Written task 1 =>
From the email thread about recovering a damaged cassette file, return the passage from "Try doing a" to "(no disk controller)?".
Written task 2 =>
Please continue the email thread about recovering a damaged cassette file from where it stops.

-- start Text excerpt --

[Coco] Recovering a damaged cassette file

Arthur Flexser flexser at fiu.edu
Wed Sep 5 00:24:10 EDT 2012


And following up on my last message:

Try doing a PCLEAR 1 before CLOADing the program, also, and see if it
will load then.  If a program runs out of memory while loading, you
will get an IO error, I think, just as you observed.  (You'd expect an
OM error, but I suspect that's not what you get.)

Art

On Wed, Sep 5, 2012 at 12:18 AM, Arthur Flexser <flexser at fiu.edu> wrote:
> Just a thought....
>
> Is it possible your program is too big to fit in memory with Disk
> Basic, and will only load under Extended Basic (no disk controller)?
>
> Art
>
> On Tue, Sep 4, 2012 at 11:59 PM, Diego Barizo <diegoba at adinet.com.uy> wrote:
>> I really don't mind that much if I can not recover the part after the drop.
>> It is at the 15 second mark of a 16 second recording. Since it is a game I
>> wrote about 20 years ago, I hope I will be able to recreate the code.
>>
>> I know that in some cases, if I reset the CoCo right before getting the IO
>> ERROR, most of the program is actually loaded, but when I try it with this
>> one, the computer freezes.
>>
>> It was probably the best game I ever wrote - or maybe is just the years
>> blinding me ;-) - and I was such an idiot as to not keeping at least 2
>> copies of it, as I always did :-(
>>
>> Diego
>>
>>
>>
>> Stephen H. Fischer wrote:
>>>
>>> Hi,
>>>
>>> The break at the beginning is no problem AFAIK having heard tapes loading
>>> so
>>> many times.
>>>
>>> Pasting a good section would not be useful.
>>>
>>> It might be possible to increase the level of the bad section but I have
>>> never tried. A FFT of the bad section would tell the tale.
>>>
>>> Making the wave form available might allow some help, but the picture does
>>> look pretty bad.

-- end Text excerpt --
-- start Entries provided --

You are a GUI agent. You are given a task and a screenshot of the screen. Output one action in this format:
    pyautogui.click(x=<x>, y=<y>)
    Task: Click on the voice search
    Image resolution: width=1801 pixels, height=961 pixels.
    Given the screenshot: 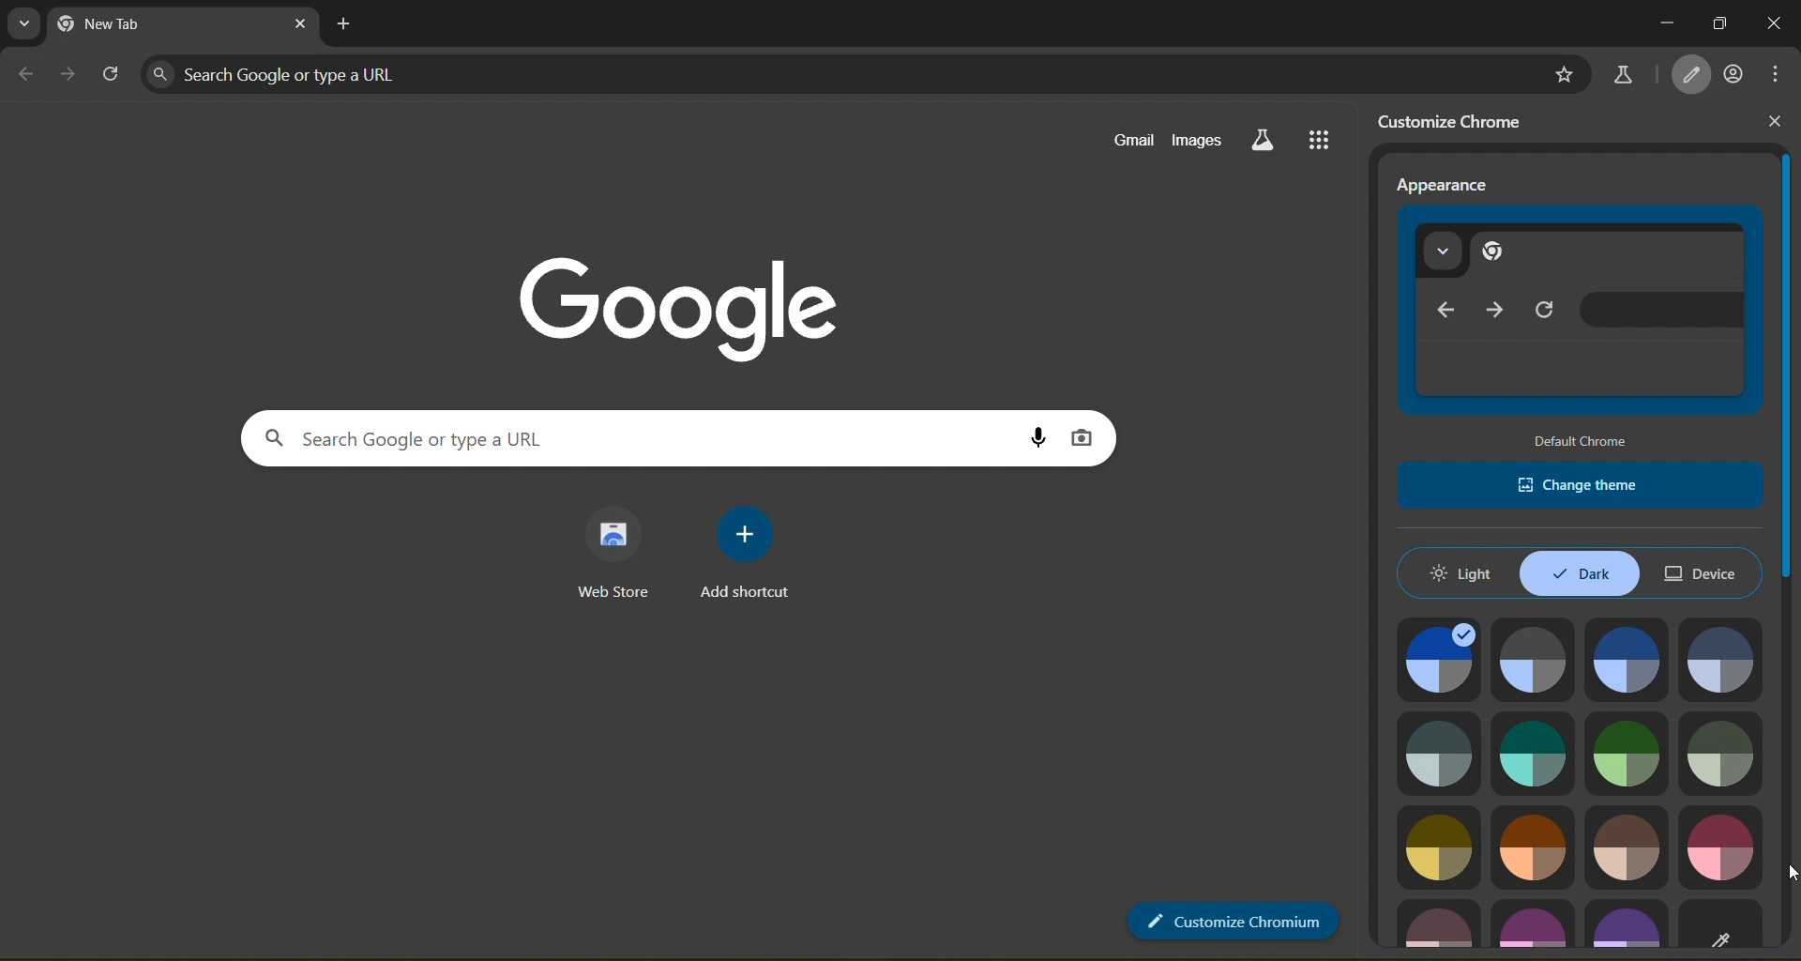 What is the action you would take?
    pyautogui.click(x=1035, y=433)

-- end Entries provided --

Written response 1 =>
Try doing a PCLEAR 1 before CLOADing the program, also, and see if it
will load then.  If a program runs out of memory while loading, you
will get an IO error, I think, just as you observed.  (You'd expect an
OM error, but I suspect that's not what you get.)

Art

On Wed, Sep 5, 2012 at 12:18 AM, Arthur Flexser <flexser at fiu.edu> wrote:
> Just a thought....
>
> Is it possible your program is too big to fit in memory with Disk
> Basic, and will only load under Extended Basic (no disk controller)?

Written response 2 =>
>>>
>>> Playing the tape on a high quality audio tape recorder might help, I never
>>> used a CoCo RS one having purchased a good audio one for computer usage
>>> right at the beginning. Money well spent but I never saved anything with
>>> just one copy.
>>>
>>> Cleaned and demagnetized your tape head lately? I had to get mine out just
>>> to spell demagnetized. I have two bottles of tape head cleaner.
>>>
>>> There may be an utility that could recover the last part, but if it is
>>> code
>>> that is lost, do not waste your time.
>>>
>>> If you found the wave file online perhaps there is a good copy elsewhere
>>> online.
>>>
>>> Name and location of the bad one would help in that case.
>>>
>>> SHF
>>>
>>>
>>>
>>>
>>> ----- Original Message ----- From: "Diego Barizo" <diegoba at adinet.com.uy>
>>> To: "CoCoList for Color Computer Enthusiasts" <coco at maltedmedia.com>
>>> Sent: Tuesday, September 04, 2012 6:07 PM
>>>
>>> Subject: [Coco] Recovering a damaged cassette file
>>>
>>>
>>>> I have a program saved on tape that I would love to recover.
>>>> The problem is that the tape as a "drop" near the end of the file.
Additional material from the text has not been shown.